How to Develop a TPP Evaluation
How to Develop a TPP Evaluation
Purposes for TPP Evaluations
TPP evaluations serve three basic purposes and the policy challenge is to select the system or approach that is best suited for a defined purpose.
Ensuring accountability, which involves monitoring program quality and providing reliable information to the general public and policy makers.
Providing information for consumers, which includes giving prospective teachers data that can help them make good choices from among the broad array of preparation programs, and giving future employers of TPP graduates information to help with hiring decisions.
Enabling self-improvement by teacher preparation programs, which entails providing institutions with information to help them understand the strengths and weaknesses of their existing programs and using this information
Guiding Questions for Developing a TPP Evaluation System
A rational approach to designing TPP evaluations is to consider their likely direct and indirect, and positive and negative, impacts on teacher education and the broader educational system. Asking and attempting to answer the following questions in the early stages of evaluation design can increase the likelihood that an evaluation system will be coherent, serve its intended purposes, and lead to valid inferences about TPP quality.

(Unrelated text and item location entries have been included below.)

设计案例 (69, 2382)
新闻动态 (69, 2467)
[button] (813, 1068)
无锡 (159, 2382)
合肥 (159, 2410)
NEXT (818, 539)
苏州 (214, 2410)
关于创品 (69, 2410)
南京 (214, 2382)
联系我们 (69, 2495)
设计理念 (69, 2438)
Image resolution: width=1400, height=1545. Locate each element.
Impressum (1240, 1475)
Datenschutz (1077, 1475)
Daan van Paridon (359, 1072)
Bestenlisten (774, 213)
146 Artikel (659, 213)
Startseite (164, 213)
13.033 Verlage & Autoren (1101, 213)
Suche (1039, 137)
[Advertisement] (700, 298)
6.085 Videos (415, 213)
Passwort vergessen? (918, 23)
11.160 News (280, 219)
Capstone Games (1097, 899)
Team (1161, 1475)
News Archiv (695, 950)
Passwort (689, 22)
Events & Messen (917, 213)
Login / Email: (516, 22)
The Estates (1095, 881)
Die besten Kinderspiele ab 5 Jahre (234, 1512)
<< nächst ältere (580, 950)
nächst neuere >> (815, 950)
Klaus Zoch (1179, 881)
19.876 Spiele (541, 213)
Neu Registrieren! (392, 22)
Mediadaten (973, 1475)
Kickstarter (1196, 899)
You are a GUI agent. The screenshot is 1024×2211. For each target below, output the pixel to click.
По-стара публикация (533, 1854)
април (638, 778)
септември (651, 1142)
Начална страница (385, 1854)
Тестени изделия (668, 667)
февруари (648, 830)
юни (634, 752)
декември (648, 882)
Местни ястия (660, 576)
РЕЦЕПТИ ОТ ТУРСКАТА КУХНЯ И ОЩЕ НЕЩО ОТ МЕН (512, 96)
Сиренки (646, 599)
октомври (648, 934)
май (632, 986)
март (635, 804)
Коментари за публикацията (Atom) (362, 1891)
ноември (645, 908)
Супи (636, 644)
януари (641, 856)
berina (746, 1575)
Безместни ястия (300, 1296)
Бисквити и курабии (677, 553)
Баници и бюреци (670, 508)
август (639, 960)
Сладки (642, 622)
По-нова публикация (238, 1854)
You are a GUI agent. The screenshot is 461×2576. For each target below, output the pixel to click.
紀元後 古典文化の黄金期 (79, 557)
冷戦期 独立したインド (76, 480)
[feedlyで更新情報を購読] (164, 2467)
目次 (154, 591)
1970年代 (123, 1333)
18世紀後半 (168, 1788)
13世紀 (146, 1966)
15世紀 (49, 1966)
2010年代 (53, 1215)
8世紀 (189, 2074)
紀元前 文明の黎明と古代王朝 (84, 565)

Question 1: What is the primary purpose of the TPP evaluation system?
The TPP evaluation design process should begin with a clear statement about intent: what does the system aim to accomplish? Clearly, evaluation systems will often serve more than one purpose. But designers should be able to articulate the primary purpose, and then perhaps one or two secondary purposes. Is the primary goal accountability? (If so, to whom or what authority is the TPP being held accountable?) Is the system intended primarily to provide consumers with information about the quality of individual TPPs? Or is the primary purpose to provide the program itself with information for self-improvement?
Once the central purpose is determined, can a more specific statement be made about what the system is intended to accomplish? For instance, a federal evaluation for accountability may aim specifically to accomplish its main purpose through public reporting of a large variety of state and national data about the quality of teacher preparation. A national accreditation system, also generally aimed at accountability, may more specifically be intended to spur reform in teacher education by implementing rigorous standards that TPPs must meet to earn accreditation.
Being explicit about the purpose of the evaluation is important for at least two reasons. First, the purpose will guide many of the subsequent design decisions. Second, it will be important to communicate the purpose of the evaluation to end users in order to guard against the tendency to use the evaluation results for purposes for which they were not intended and which may not be appropriate.
Question 2: Which aspects of teacher preparation matter the most?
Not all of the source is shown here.